To create a superior various, Esposito and his group turned to silicon dioxide, a PFAS-free materials that has far decrease proton conductivity than Nafion. Earlier generations of researchers had seen that high quality as a downside, however developments in nanoscale manufacturing pointed to a brand new answer: use the substance to manufacture a a lot thinner membrane.
“These oxide supplies are a bit non-intuitive for this software, partially as a result of their conductivity is orders of magnitude decrease than Nafion,” Esposito stated. “However resistance relies upon not solely on the conductivity, but additionally on thickness.”
Usually, the thickness of a Nafion membrane is round 180 microns, which is about two to a few occasions thicker than a human hair. Utilizing atomic layer deposition, a exact manufacturing method refined by collaborator Forge Nano, the researchers crafted dense oxide membranes lower than one micron thick. That is roughly 1/one centesimal the thickness of a human hair – and lots of of occasions thinner than Nafion. Though silicon dioxide is much less conductive, the drastic discount in thickness brings its total resistance in step with the very best business choices.
Pushing the boundaries of producing
Skinny membranes include a brand new problem: defects. Microscopic pinholes or cracks can let hydrogen leak throughout to the oxygen aspect.
“It solely takes a number of pinholes per sq. centimeter to make the entire thing unsafe,” Esposito stated.
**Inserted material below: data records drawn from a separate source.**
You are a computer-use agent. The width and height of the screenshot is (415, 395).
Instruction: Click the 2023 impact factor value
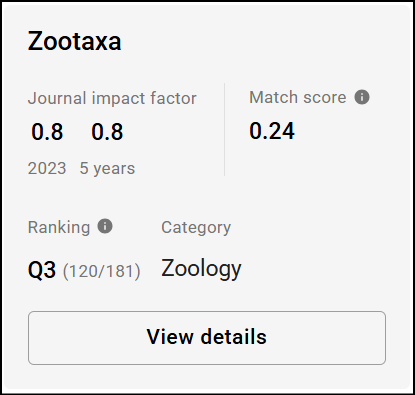click(x=47, y=132)
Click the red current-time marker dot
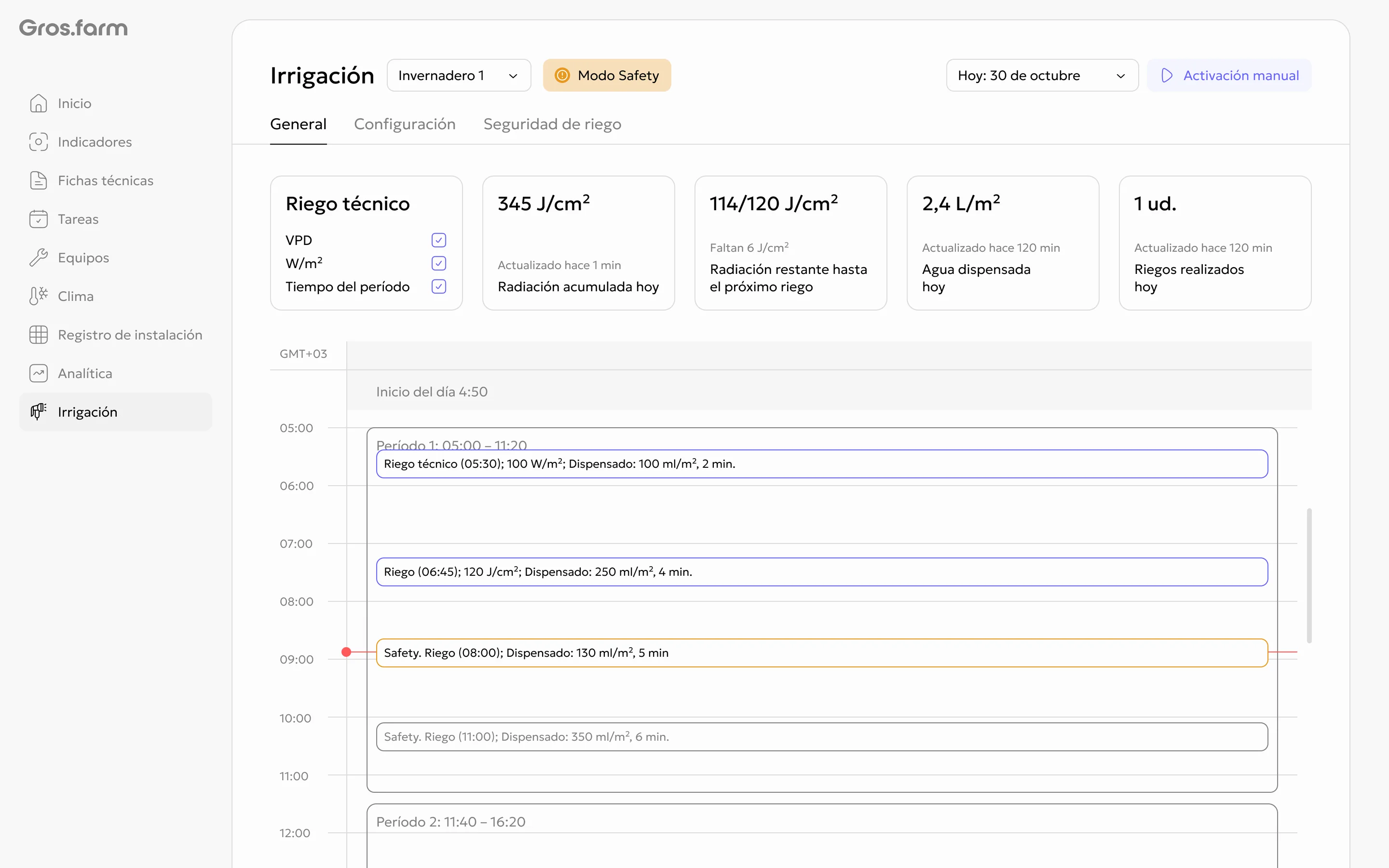 pyautogui.click(x=346, y=652)
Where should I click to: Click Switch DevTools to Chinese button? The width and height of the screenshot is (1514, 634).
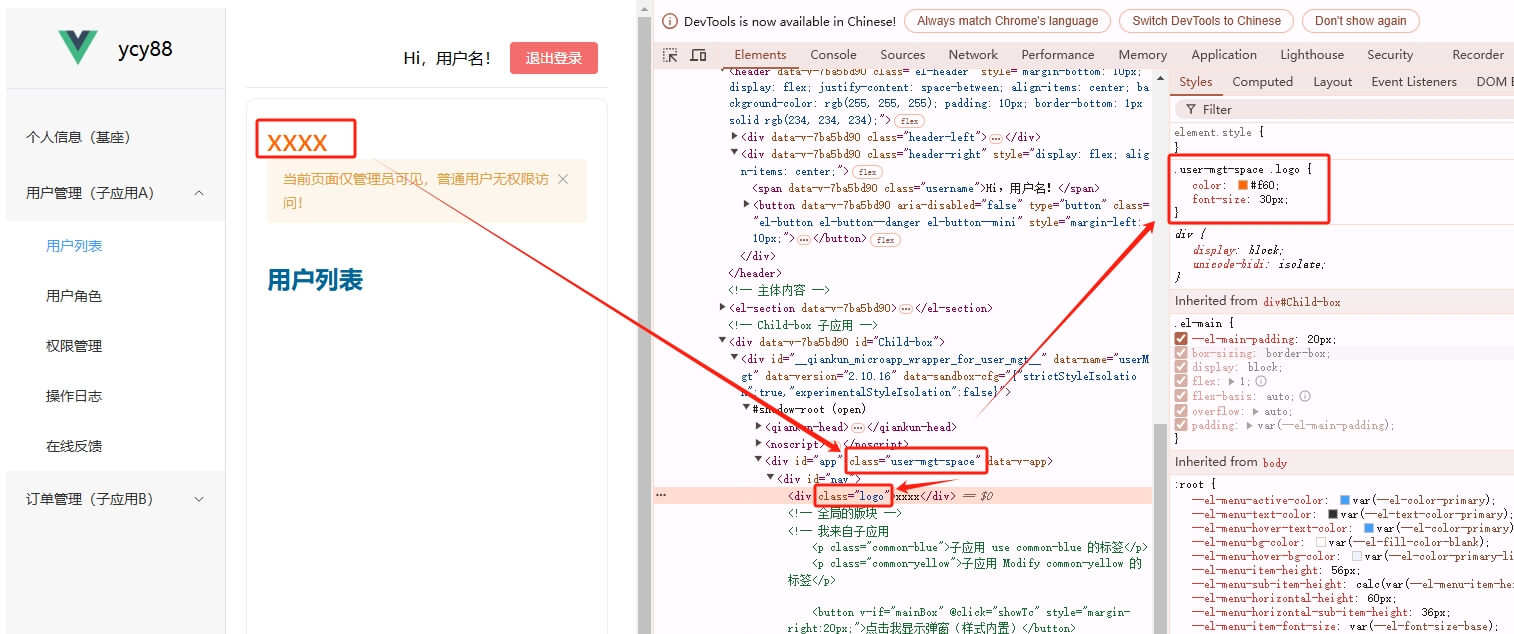[x=1206, y=21]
To resolve this drawback, the group developed a intelligent electrochemical methodology to selectively seal the defects. By making use of a pulsed voltage, they triggered chemical reactions that deposited nanoscopic “plugs” solely contained in the holes and cracks, preserving the membrane’s thinness and low resistance.
“We found out that you must apply a pulse of power, moderately than a steady present,” Esposito stated. “If you happen to do that as a steady course of, then you definately change the pH in every single place and find yourself depositing plug materials in every single place on the entrance of the membrane.”
Pointing in the direction of a superior product
The outcomes have been dramatic. In laboratory checks, the plugged membranes exhibited hydrogen crossover charges as much as 100 occasions decrease than Nafion regardless of having lower than 1/one centesimal of its thickness.
The work continues to be early-stage, however the group’s business companions, Nel Hydrogen and Forge Nano, are already serving to scale the method. The researchers at the moment are transitioning from centimeter-scale checks to bigger prototypes essential for business functions.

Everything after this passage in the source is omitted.